> _To do_: Your reply must hold the lines from the one containing "Click the 此沙 option name" to the end of the entries, copied exactly, with pictures excluded.

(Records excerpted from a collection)
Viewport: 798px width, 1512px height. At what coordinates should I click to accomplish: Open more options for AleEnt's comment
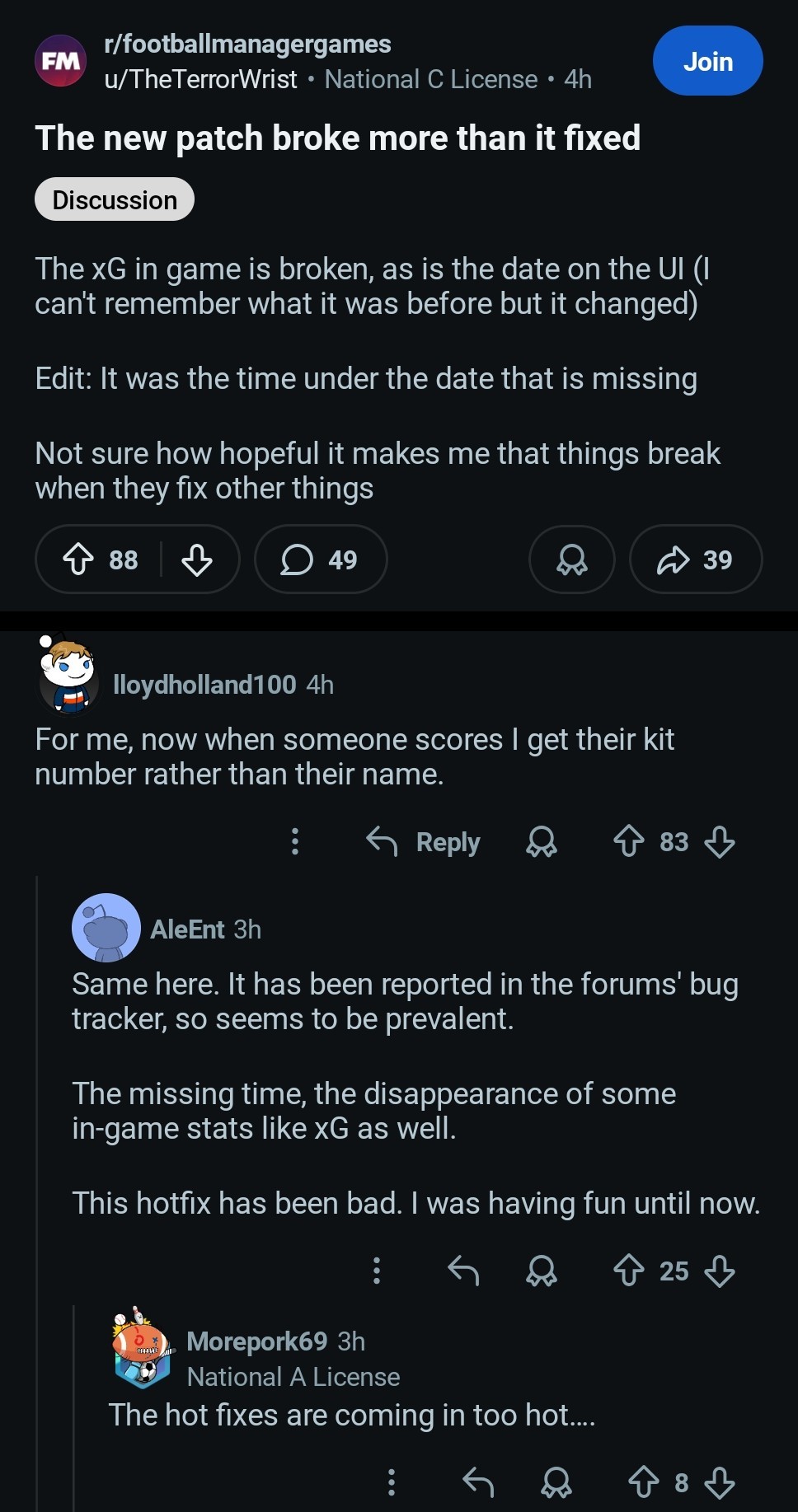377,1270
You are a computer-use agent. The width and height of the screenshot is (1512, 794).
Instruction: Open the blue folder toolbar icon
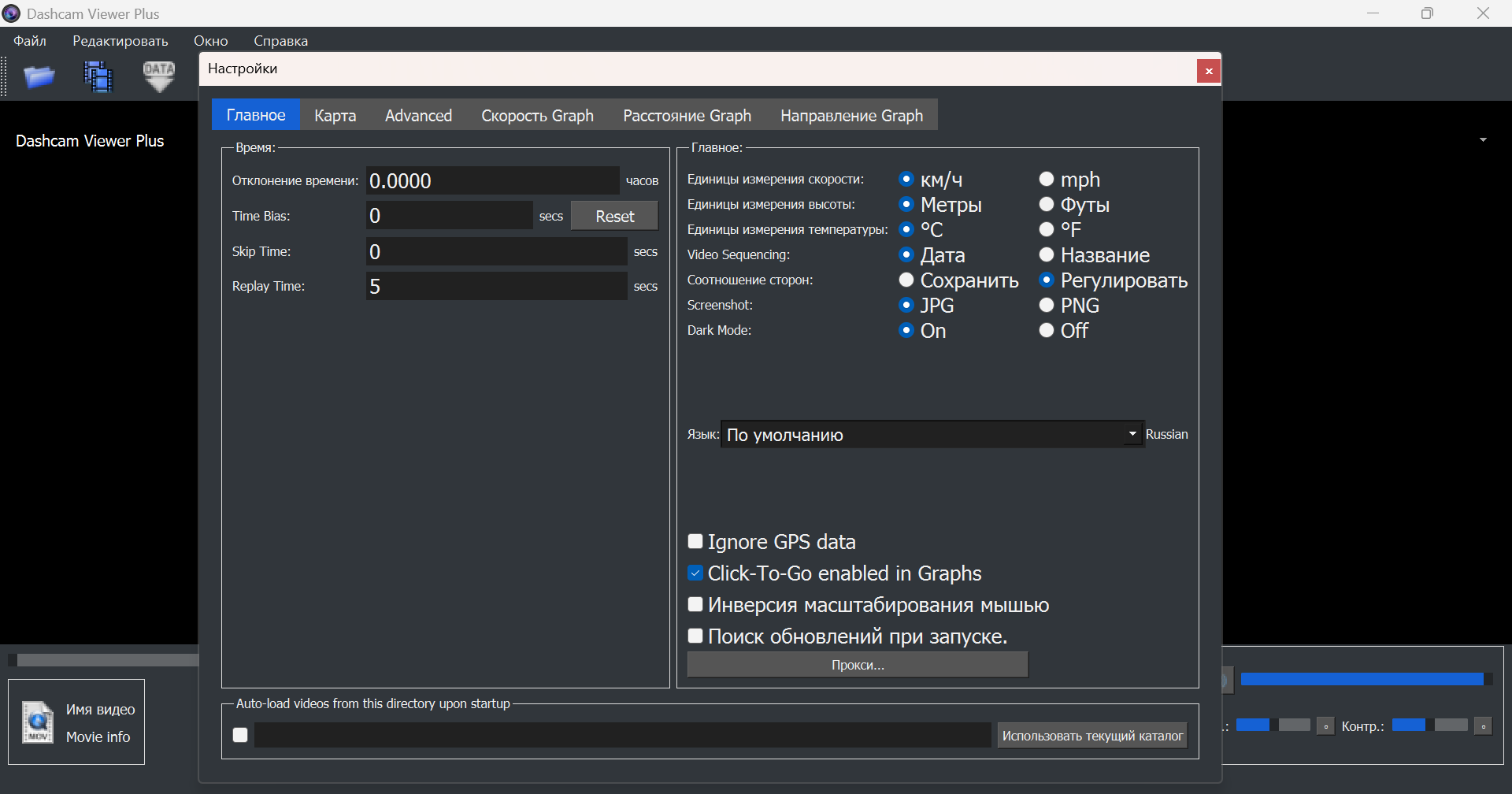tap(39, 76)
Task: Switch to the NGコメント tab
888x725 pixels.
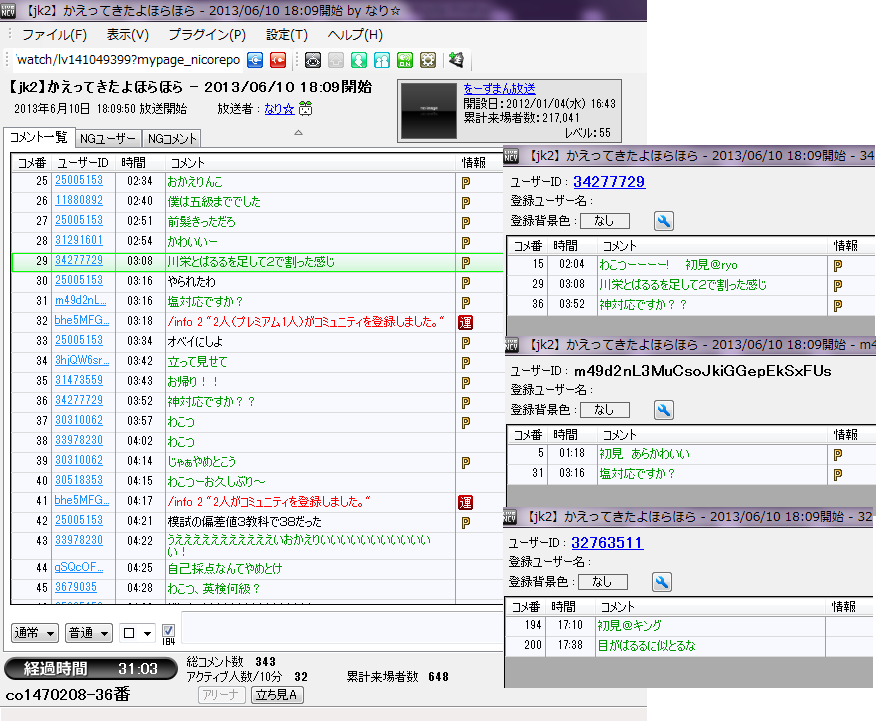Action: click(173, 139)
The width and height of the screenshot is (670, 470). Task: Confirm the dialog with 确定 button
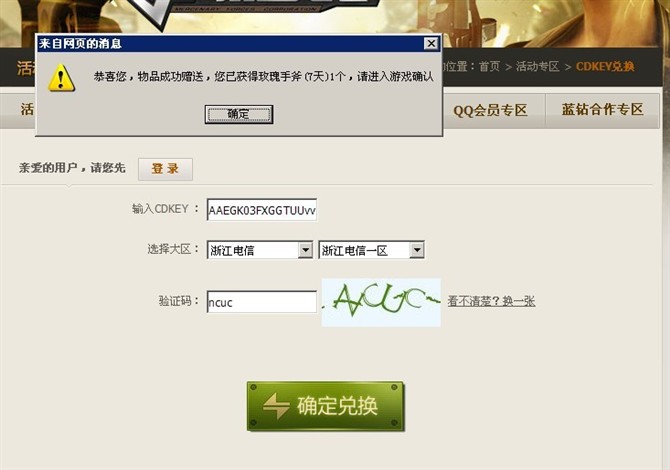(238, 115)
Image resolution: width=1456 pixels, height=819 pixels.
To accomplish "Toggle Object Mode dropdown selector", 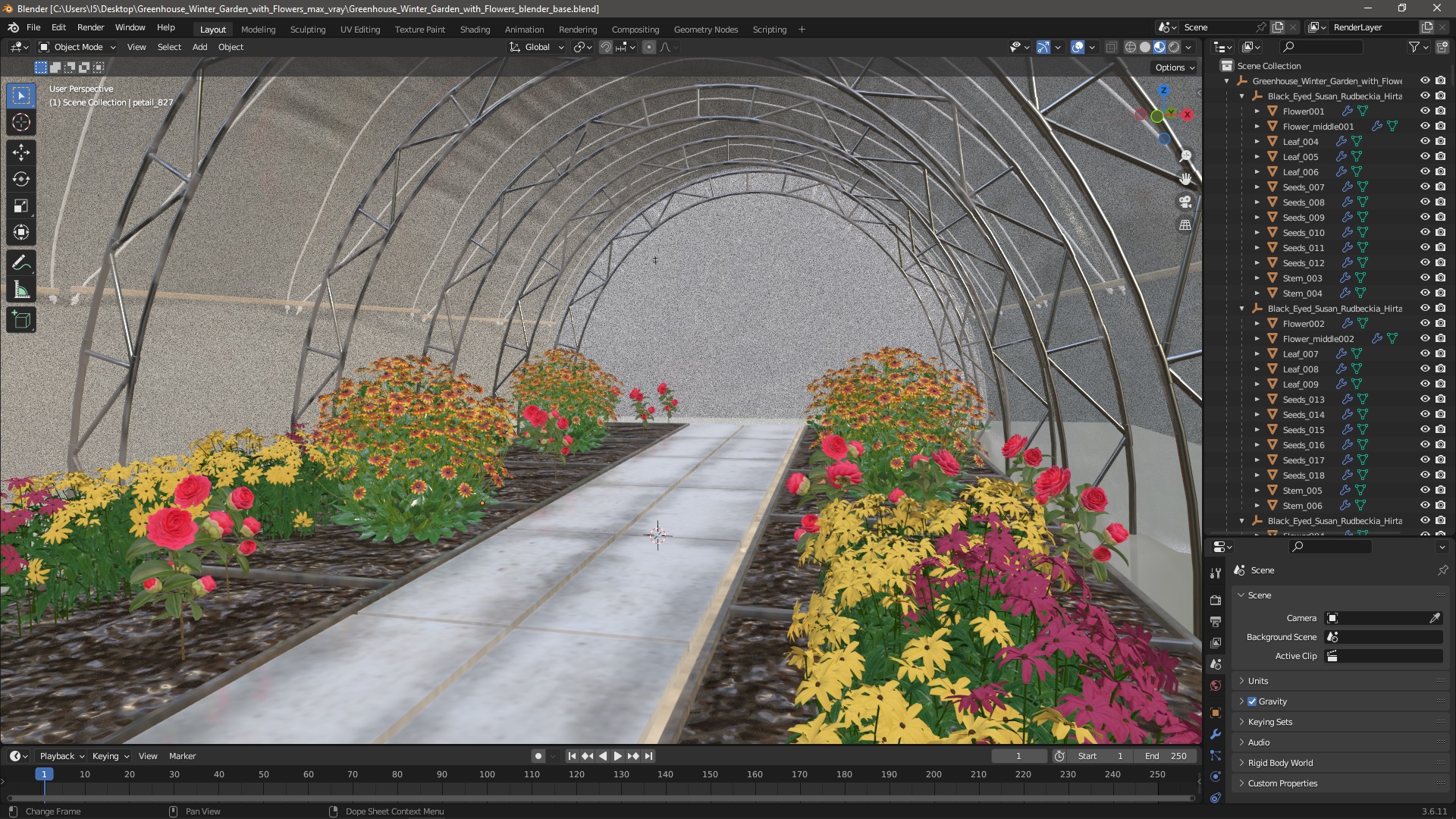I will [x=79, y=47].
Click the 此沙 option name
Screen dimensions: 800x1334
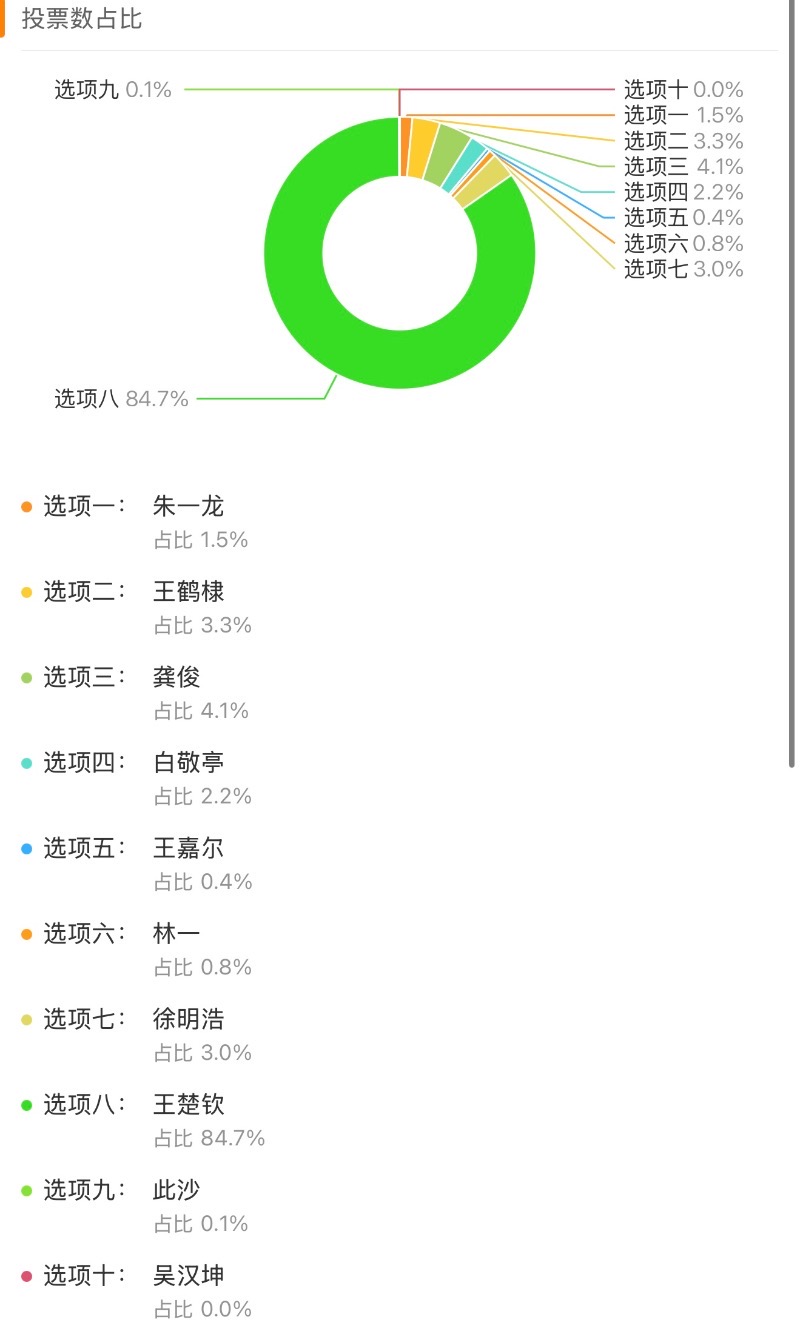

> _Task result_:
Click the 此沙 option name
Screen dimensions: 800x1334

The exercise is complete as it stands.